**Seçilmiş bölüm**
━━━━━━━━━━━━━━━━━━━━

“Bir insanın Müslüman olması kendini ciddiye aldığından anlaşılır.”
İsmet Özel‘in İstiklâl Marşı Derneği internet portali İsmet Özel Köşesi’nde “ALIN TERİ GÖZ NURU” üst-başlığı altında çıkan “FETİHLE BAŞLAYAN” başlıklı, 10 Recep 1443 (11Şubat 2022) tarihli yazısının (http://www.istiklalmarsidernegi.org.tr/IsmetOzel?Id=109&KatId=7) birkaç yerinden yapacağım alıntılamalardan oluşacak bu yazı. Başlığı teşkil eden cümle de aynı yazının ilk paragrafından bir alıntıdır.

━━━━━━━━━━━━━━━━━━━━

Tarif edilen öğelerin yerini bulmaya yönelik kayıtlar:
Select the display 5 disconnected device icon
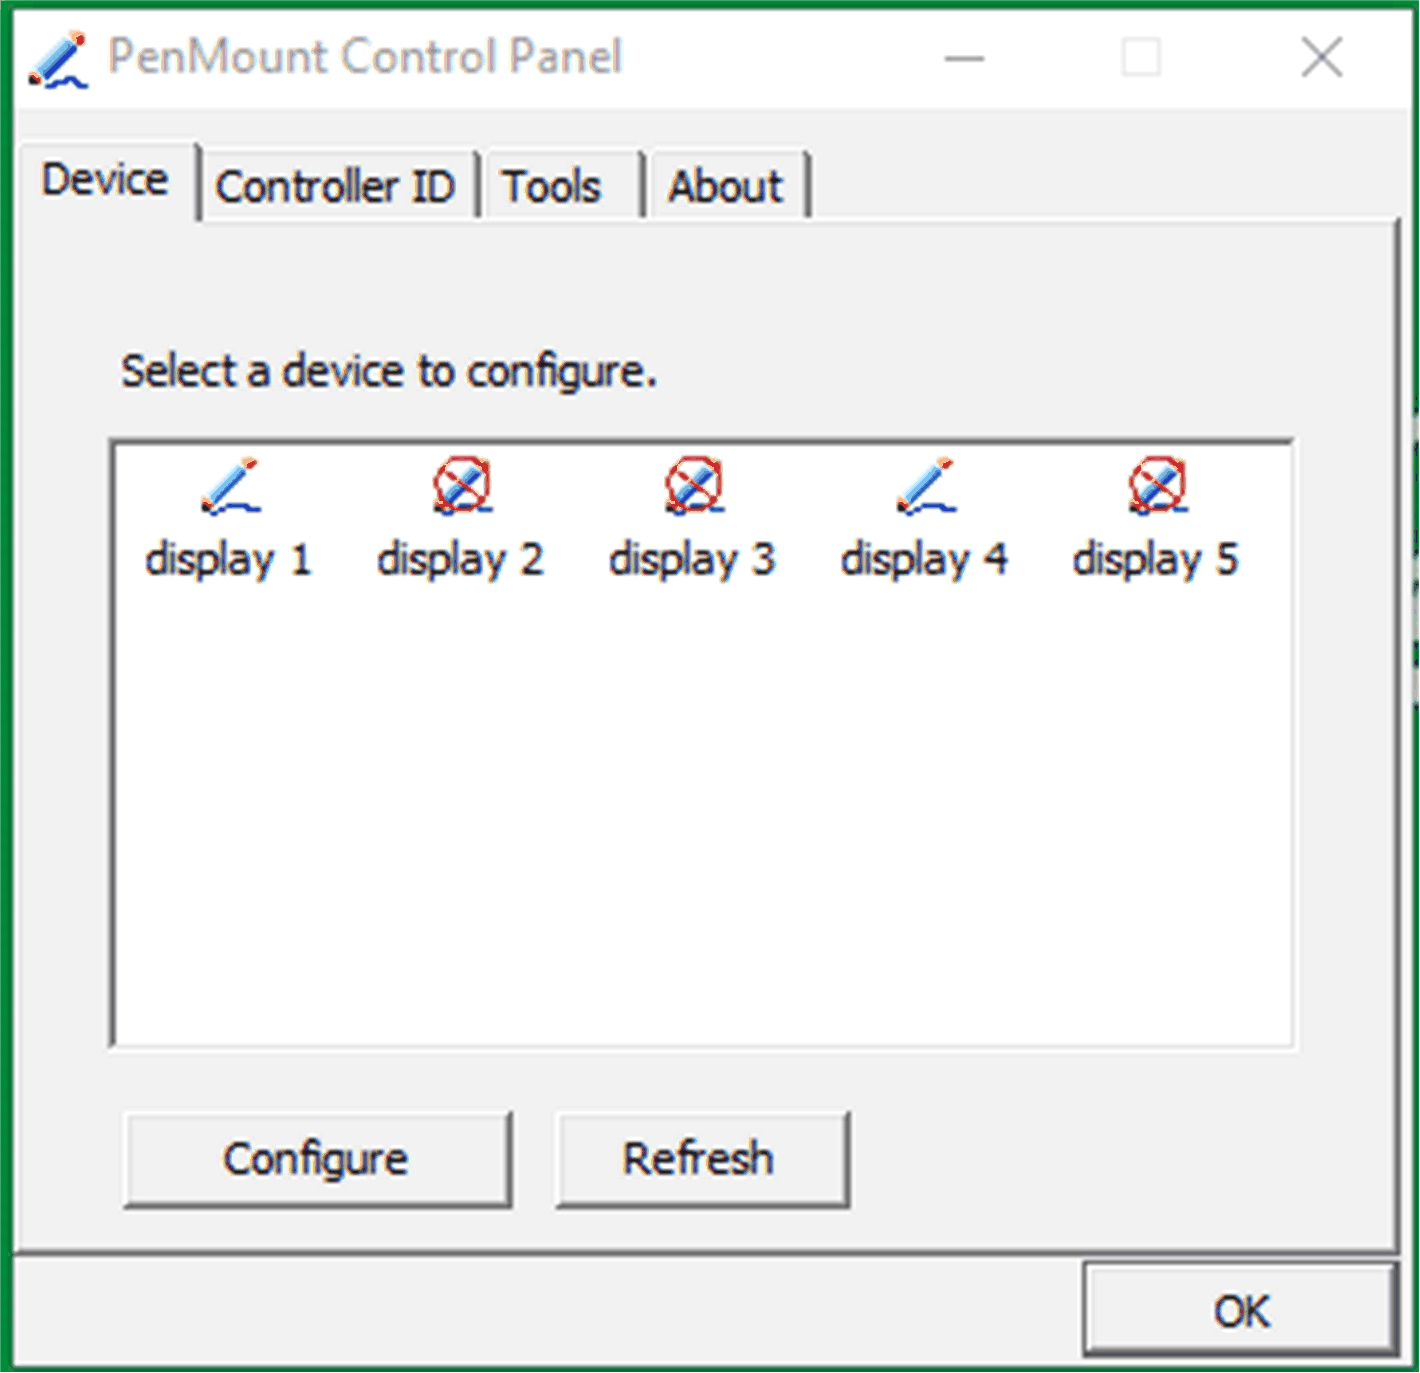The image size is (1420, 1373). pyautogui.click(x=1157, y=487)
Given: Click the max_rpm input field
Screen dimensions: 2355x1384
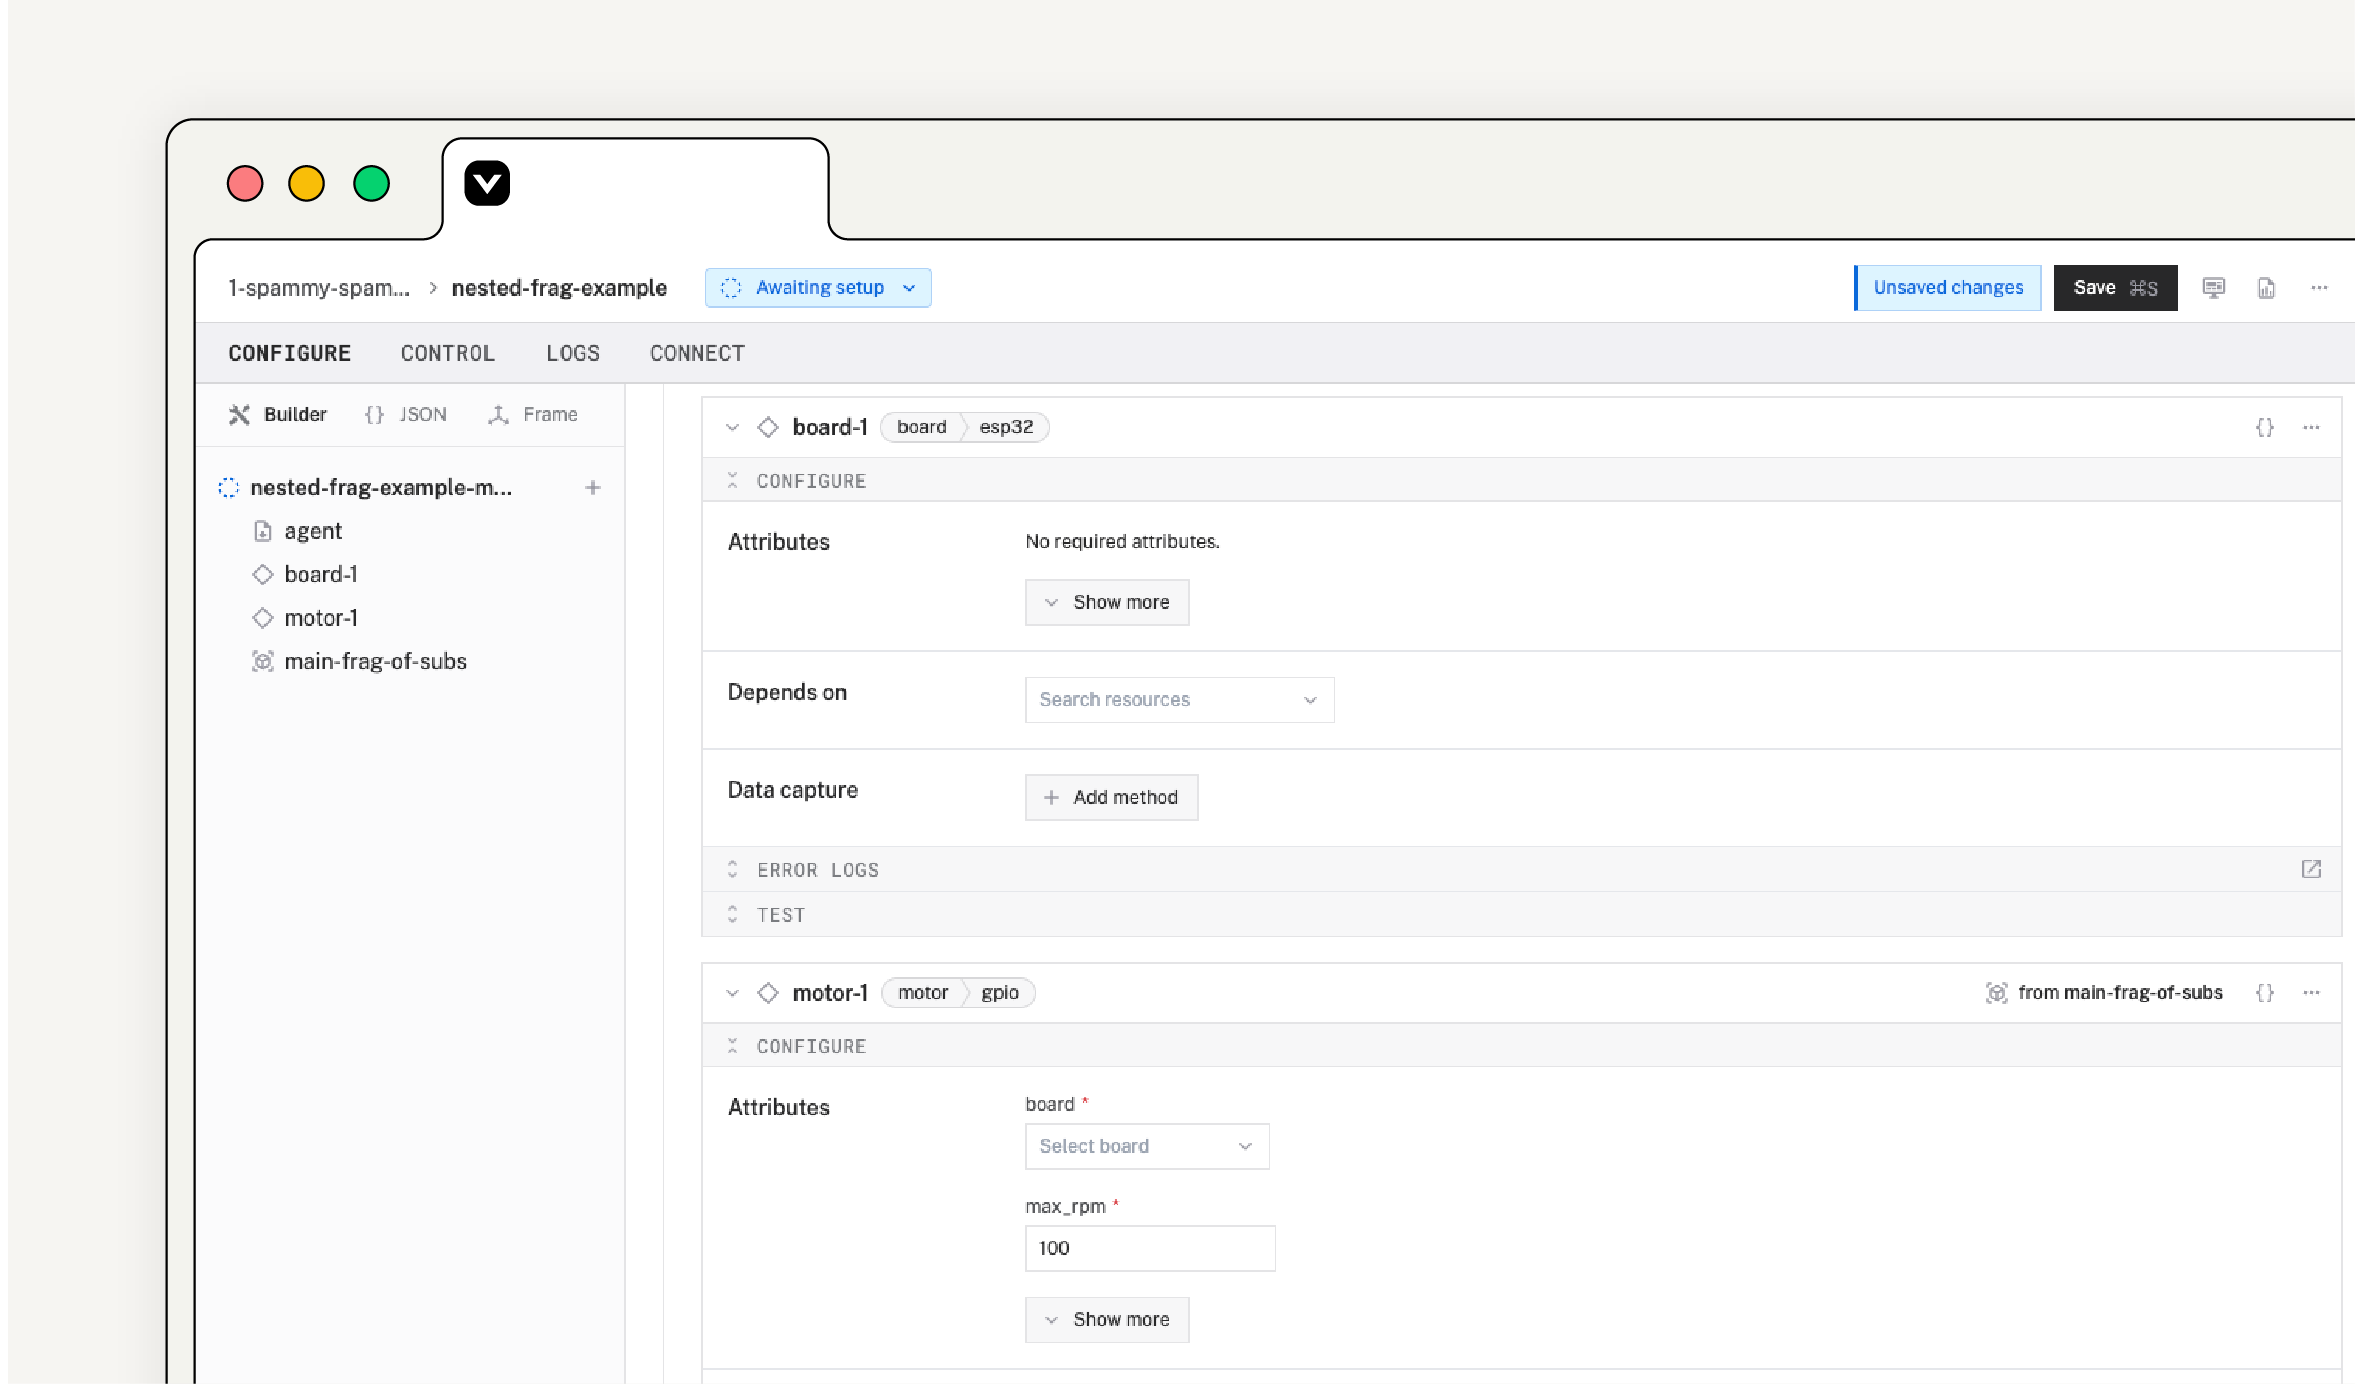Looking at the screenshot, I should (1149, 1249).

━━━━━━━━━━━━━━━━━━━━

**Yönergeler**
1. Seçilmiş bölüme göre İsmet Özel'in alıntılanan yazısı hangi üst-başlık altında çıkmıştır?
2. Seçilmiş bölümde çift tırnak içinde verilen bütün ifadeleri sıralayın.
3. Seçilmiş bölümde "İsmet Özel‘in İstiklâl" ile "paragrafından bir alıntıdır." arasındaki kısmı, bu iki ifade de dahil olmak üzere birebir kopyalayın.
Satırlar başka bir kaynaktan alınmıştır.

**Yanıtlar**
1. "ALIN TERİ GÖZ NURU" üst-başlığı altında.

2.
- “Bir insanın Müslüman olması kendini ciddiye aldığından anlaşılır.”
- “ALIN TERİ GÖZ NURU”
- “FETİHLE BAŞLAYAN”

3.
İsmet Özel‘in İstiklâl Marşı Derneği internet portali İsmet Özel Köşesi’nde “ALIN TERİ GÖZ NURU” üst-başlığı altında çıkan “FETİHLE BAŞLAYAN” başlıklı, 10 Recep 1443 (11Şubat 2022) tarihli yazısının (http://www.istiklalmarsidernegi.org.tr/IsmetOzel?Id=109&KatId=7) birkaç yerinden yapacağım alıntılamalardan oluşacak bu yazı. Başlığı teşkil eden cümle de aynı yazının ilk paragrafından bir alıntıdır.